Cette « fausse source » perturbe en fait la végétation. Alors que des plantes comme le blé dépendent de la longueur du jour pour déterminer la saison, d’autres, comme les pommiers ou les abricotiers, utilisent la température comme critère et commencent à pousser. Résultat : « Ces plantes seront bien mieux développées et plus sensibles aux dégâts s’il y a un gel en avril », prévoit Serge Zaka. En 2021, une telle configuration avait causé 4 milliards d’euros de dégâts aux vergers et aux vignobles.
Les températures élevées favorisent également la survie des ravageurs qui attaquent les cultures et augmentent la « pression des maladies ». « Tout cela, c’est une augmentation des coûts et des pertes, c’est-à-dire une augmentation du prix de la nourriture », taquine le climatologue agricole.
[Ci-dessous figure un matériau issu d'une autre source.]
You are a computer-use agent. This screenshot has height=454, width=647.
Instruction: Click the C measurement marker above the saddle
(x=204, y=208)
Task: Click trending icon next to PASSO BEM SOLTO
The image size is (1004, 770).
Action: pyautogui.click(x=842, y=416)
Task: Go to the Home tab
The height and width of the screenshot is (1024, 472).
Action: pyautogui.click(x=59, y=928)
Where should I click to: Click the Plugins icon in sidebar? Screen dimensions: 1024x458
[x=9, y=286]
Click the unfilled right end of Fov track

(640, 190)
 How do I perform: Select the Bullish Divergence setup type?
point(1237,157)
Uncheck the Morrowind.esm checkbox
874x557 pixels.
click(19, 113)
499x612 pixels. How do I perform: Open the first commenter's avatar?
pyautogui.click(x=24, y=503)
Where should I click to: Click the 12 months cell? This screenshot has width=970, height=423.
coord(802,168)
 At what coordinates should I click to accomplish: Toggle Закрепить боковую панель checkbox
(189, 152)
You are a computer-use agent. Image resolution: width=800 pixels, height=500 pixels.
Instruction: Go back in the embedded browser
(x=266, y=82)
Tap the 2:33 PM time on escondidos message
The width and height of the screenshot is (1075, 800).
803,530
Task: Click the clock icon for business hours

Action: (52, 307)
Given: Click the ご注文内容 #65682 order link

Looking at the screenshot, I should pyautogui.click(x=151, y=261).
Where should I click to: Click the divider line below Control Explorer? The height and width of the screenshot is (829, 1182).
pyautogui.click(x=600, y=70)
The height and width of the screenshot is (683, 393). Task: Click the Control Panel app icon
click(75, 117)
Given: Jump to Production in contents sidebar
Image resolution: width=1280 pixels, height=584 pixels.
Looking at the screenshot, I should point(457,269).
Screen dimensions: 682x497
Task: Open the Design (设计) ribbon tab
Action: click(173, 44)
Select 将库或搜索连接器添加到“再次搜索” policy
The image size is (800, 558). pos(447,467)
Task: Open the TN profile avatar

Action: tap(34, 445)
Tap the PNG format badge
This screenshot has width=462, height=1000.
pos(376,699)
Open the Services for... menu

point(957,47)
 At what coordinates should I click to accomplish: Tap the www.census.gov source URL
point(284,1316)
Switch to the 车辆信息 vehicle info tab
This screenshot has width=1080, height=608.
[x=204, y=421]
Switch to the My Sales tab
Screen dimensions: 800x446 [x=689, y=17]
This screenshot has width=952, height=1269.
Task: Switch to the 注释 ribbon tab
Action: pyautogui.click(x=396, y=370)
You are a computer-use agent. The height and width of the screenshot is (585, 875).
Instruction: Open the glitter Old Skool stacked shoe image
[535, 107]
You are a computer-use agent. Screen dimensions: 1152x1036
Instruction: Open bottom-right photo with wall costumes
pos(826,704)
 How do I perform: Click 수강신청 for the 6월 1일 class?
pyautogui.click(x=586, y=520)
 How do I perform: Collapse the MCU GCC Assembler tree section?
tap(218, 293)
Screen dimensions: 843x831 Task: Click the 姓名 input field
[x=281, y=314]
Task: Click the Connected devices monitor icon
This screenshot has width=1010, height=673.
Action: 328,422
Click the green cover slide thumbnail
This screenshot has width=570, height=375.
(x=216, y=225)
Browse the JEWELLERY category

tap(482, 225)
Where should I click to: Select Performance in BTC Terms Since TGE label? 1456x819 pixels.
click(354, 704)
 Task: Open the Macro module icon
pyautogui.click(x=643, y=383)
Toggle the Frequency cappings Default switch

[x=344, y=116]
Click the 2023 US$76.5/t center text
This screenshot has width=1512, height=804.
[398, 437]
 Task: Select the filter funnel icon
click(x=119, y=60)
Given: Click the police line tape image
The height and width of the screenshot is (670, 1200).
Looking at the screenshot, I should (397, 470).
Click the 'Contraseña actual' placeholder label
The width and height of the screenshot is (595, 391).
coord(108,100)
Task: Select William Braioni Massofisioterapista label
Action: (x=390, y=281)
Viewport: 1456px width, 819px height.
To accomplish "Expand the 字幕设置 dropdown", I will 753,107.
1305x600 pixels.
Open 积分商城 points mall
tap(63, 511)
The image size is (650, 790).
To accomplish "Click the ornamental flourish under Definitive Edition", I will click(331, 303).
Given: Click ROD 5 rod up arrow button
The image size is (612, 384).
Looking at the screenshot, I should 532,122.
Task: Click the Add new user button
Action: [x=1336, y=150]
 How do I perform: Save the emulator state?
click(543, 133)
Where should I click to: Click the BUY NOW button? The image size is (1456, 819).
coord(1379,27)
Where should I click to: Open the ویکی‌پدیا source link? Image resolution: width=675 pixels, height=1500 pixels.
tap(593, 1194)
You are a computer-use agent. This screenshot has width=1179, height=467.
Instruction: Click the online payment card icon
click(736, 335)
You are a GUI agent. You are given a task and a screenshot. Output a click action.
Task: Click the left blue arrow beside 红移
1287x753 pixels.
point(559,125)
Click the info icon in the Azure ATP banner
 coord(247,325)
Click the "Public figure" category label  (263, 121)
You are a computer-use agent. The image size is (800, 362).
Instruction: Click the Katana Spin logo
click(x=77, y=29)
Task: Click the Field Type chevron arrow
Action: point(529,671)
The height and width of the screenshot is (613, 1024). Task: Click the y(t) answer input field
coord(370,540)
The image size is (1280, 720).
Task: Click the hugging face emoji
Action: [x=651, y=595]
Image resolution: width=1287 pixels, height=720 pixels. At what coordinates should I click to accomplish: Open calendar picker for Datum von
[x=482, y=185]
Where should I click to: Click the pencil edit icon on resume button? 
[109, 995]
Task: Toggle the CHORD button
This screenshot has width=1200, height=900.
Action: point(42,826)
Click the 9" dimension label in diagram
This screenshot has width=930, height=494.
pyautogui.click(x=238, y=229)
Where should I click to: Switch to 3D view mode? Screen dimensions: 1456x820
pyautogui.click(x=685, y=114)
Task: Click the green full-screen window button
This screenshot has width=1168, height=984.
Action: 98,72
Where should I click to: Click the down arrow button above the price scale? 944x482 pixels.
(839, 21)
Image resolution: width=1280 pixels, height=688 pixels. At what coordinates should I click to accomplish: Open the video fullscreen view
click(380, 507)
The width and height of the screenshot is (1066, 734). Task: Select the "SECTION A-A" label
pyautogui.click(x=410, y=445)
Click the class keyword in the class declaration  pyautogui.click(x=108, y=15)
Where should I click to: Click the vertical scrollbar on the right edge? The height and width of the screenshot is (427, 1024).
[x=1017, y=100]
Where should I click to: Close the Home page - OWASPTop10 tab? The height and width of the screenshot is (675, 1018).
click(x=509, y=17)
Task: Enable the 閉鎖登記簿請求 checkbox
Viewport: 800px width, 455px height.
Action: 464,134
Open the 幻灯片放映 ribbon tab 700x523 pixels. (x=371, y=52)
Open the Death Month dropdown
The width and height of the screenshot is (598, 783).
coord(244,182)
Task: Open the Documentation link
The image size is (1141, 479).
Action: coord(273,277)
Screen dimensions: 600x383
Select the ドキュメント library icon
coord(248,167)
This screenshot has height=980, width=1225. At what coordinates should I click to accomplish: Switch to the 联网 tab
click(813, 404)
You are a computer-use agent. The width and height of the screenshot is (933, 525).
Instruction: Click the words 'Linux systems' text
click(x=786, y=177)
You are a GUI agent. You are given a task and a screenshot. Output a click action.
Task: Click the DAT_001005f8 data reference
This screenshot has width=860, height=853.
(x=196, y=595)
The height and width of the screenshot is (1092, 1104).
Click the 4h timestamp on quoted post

Effet final : la diminution de l’enneigement pourrait poser un problème d’approvisionnement en eau au printemps sur fond de sécheresse persistante, notamment dans le sud-ouest. « Le manteau neigeux est une réserve d’eau qui se libère progressivement au printemps au fur et à mesure de sa fonte. Si cela se double d’une sécheresse en plaine, cela devient problématique », explique le scientifique.
Au-delà de l’agriculture, cette situation fragilise tous les écosystèmes déjà fragilisés par la crise de la biodiversité. « Le gel affectera les insectes sortis trop tôt et les arbres qui perdront fleurs et feuilles s’ils sont déjà affaiblis par la sécheresse. Il y a une souffrance silencieuse des écosystèmes », poursuit Serge Zaka. Bref, « il faut arrêter de dire que c’est sympa parce qu’on peut sortir en terrasse ».